Authors

Discussion

Parasites are common participants in biological invasions. Nonetheless, a lack of studies concerned with parasite dynamics during the range expansion of their hosts hampers our understanding of host-parasite co-introductions. In the present study, the globally invasive amphibian Xenopus laevis (Anura: Pipidae) and its two most highly associated parasites across its range, namely the cestode Cephalochlamys namaquensis and the monogenean Protopolystoma xenopodis, were used to investigate the drivers of parasitism during range expansion in both the native and invasive range. The metazoan parasite infracommunities of 186 adult X. laevis from 31 water bodies in the native South Africa and 114 X. laevis from 11 water bodies in the invasive range of western France formed the basis of the generalised linear mixed models that explored the relationship between parasitism and individual host and environmental predictors. In the native range, host body size influenced the abundance of the cestode and overall parasite infracommunity crowding, but not the abundance of the monogenean. However, the predominant portion of the variance in the native metazoan parasite dynamics was related to spatial variation among the collection localities.
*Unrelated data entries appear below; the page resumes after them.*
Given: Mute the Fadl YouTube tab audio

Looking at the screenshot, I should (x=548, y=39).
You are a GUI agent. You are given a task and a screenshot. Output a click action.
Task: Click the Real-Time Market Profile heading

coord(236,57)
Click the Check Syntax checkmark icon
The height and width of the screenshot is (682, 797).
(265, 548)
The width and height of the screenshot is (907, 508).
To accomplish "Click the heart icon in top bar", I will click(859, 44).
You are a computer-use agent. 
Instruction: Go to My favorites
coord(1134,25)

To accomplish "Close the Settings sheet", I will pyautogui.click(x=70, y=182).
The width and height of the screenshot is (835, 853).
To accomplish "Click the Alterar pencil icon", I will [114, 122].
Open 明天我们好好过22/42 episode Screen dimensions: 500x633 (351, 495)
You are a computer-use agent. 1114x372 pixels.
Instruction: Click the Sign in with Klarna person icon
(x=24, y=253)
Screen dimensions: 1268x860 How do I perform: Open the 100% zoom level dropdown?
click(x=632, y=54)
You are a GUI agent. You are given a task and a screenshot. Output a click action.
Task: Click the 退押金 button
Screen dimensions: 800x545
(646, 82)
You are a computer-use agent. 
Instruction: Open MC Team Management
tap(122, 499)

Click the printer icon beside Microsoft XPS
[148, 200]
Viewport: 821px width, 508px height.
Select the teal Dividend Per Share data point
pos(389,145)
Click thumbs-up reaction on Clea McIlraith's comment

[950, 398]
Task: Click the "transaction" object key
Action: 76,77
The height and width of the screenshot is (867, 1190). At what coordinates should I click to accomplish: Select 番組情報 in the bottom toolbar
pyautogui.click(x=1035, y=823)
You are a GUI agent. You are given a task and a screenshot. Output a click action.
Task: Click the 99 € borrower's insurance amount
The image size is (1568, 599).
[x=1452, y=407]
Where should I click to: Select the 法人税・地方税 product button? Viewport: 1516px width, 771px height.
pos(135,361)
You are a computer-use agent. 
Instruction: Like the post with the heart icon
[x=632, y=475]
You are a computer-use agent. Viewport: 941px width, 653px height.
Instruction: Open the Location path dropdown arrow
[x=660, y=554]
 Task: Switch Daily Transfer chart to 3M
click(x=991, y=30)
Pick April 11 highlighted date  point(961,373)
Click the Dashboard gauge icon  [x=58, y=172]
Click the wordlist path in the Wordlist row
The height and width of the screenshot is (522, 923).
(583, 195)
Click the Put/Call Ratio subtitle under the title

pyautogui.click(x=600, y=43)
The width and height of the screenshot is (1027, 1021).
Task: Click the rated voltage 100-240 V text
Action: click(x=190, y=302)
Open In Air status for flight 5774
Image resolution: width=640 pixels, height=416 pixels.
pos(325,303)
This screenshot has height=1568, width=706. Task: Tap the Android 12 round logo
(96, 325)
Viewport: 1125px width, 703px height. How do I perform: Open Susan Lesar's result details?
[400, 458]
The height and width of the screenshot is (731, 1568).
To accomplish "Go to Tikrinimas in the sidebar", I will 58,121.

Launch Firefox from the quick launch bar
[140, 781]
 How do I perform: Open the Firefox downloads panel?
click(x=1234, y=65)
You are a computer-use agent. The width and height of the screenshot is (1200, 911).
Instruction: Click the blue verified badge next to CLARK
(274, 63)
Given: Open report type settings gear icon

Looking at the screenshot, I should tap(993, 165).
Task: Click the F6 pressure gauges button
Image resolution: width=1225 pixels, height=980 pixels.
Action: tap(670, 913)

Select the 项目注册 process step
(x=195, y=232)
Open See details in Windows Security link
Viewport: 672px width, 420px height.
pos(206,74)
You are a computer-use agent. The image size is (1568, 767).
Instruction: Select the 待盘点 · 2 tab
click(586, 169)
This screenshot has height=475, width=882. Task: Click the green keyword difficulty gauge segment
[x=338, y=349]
More anthropogenically disturbed water bodies in the native range had more aggregated and variable parasite infection levels. Moreover, different parasites species exhibited opposing responses to habitat disturbance. In the invasive range, cestode abundance decreased towards the range edge. Overall infracommunity crowding and monogenean abundance did not vary with distance from the introduction point. Thus, anthropogenic disturbance and host translocation can have both positive and negative effects on parasitism. A well-described model host-parasite system, as is presented by X. laevis and its two most highly associated parasites, will enable us to explore the processes driving complex, multi-species invasion packages in an ever-changing world.